La exministra Tejerina, igual que en otras ocasiones ha sucedido con los políticos del PP, hizo una interpretación sesgada de los datos del informe Pisa con afán de criticar al gobierno andaluz, como si toda Andalucía fuera la Junta. Los socialistas andaluces, encantados con la ofensa, daban saltos de alegría: gracias a Tejerina podían salir “en defensa” de unos escolares cuya educación es competencia autonómica –y por tanto responsabilidad exclusivamente suya– desde 1982. Hace casi cuatro décadas.
A ninguno de los dos combatientes en esta batalla le preocupa en absoluto el problema de fondo, que es la asimetría en materia de educación que existe en España. Su único interés, compartido, consistía en usar a su favor la desgracia de todos. En España hemos llegado al delirio de identificar a los pobres, a los ricos, a los listos y a los tontos, por su región de nacimiento, como si nacer en un sitio u en otro fuera una decisión voluntaria, en lugar de casual. Cualquier problema de pobreza, falta de instrucción o desigualdad debería preocupar con independencia de dónde se produzca. Sea en Sevilla, en Barcelona o en Palencia.
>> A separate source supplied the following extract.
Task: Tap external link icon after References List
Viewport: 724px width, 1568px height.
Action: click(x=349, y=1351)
Lo asombroso, sin embargo, es que el lugar, para cierta gente, importa más que todo lo demás. Las fronteras mentales construidas por las autonomías –avivadas por las capillas que las gobiernan– han consolidado en muchos ciudadanos la percepción de que señalar sus debilidades es equivalente a ofenderles. Y ha extendido la creencia de que, por considerarse víctimas de los demás –por lo general lo son sólo de sí mismos–, carecen de responsabilidad sobre sus actos.
Para los políticos de este país los territorios, que significan poder y el acceso al presupuesto común, importan más que las personas. Y, sin embargo, no hay nada más ridículo que un patriota: esa figura que, con la correspondiente banderita, nos da la brasa con la identidad y la infancia pero no arregla ni uno solo de los problemas colectivos.
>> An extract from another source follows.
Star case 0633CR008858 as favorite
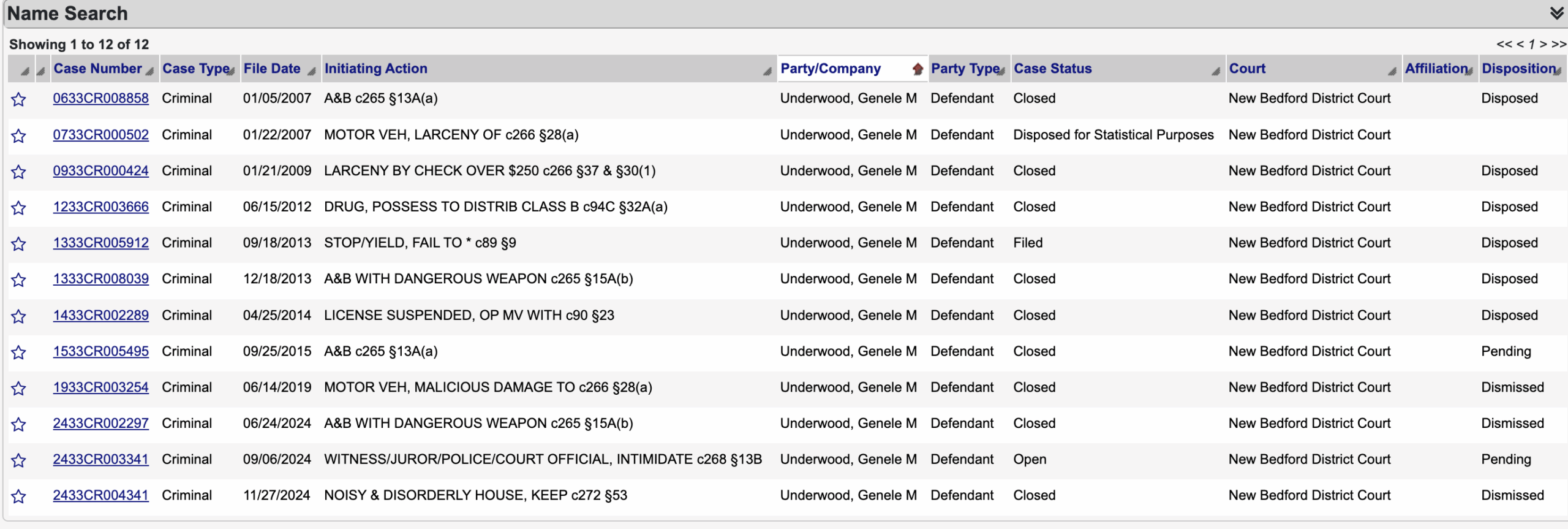1568x529 pixels. [19, 99]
En la España de las autonomías, tan elogiada por quienes viven de ellas, tan ineficaz para quienes la pagamos, el victimismo y el clasismo se han convertido en hermanos siameses. Son las dos caras de la misma moneda: la de un país atrapado por la demagogia populista que manipula la identidad cultural para convertirla en un negocio que empeora la vida de todos y sólo permite prosperar a sus interesados apóstoles.
Nuestra educación, nuestra sanidad y nuestro sistema social empeoran sin remedio mientras los gobernantes que administran sus recursos juegan encantados a las taifas. Es una vergüenza. Conviene recordarlo: cualquier sociedad civilizada donde no exista, o no se tolere, la autocrítica –da igual si es por el orgullo estúpido de quienes se sienten superiores o por el infantilismo profundo de aquellos que disfrazan sus fracasos criticando a los demás– es imposible que prospere. Aunque vote cada cuatro años.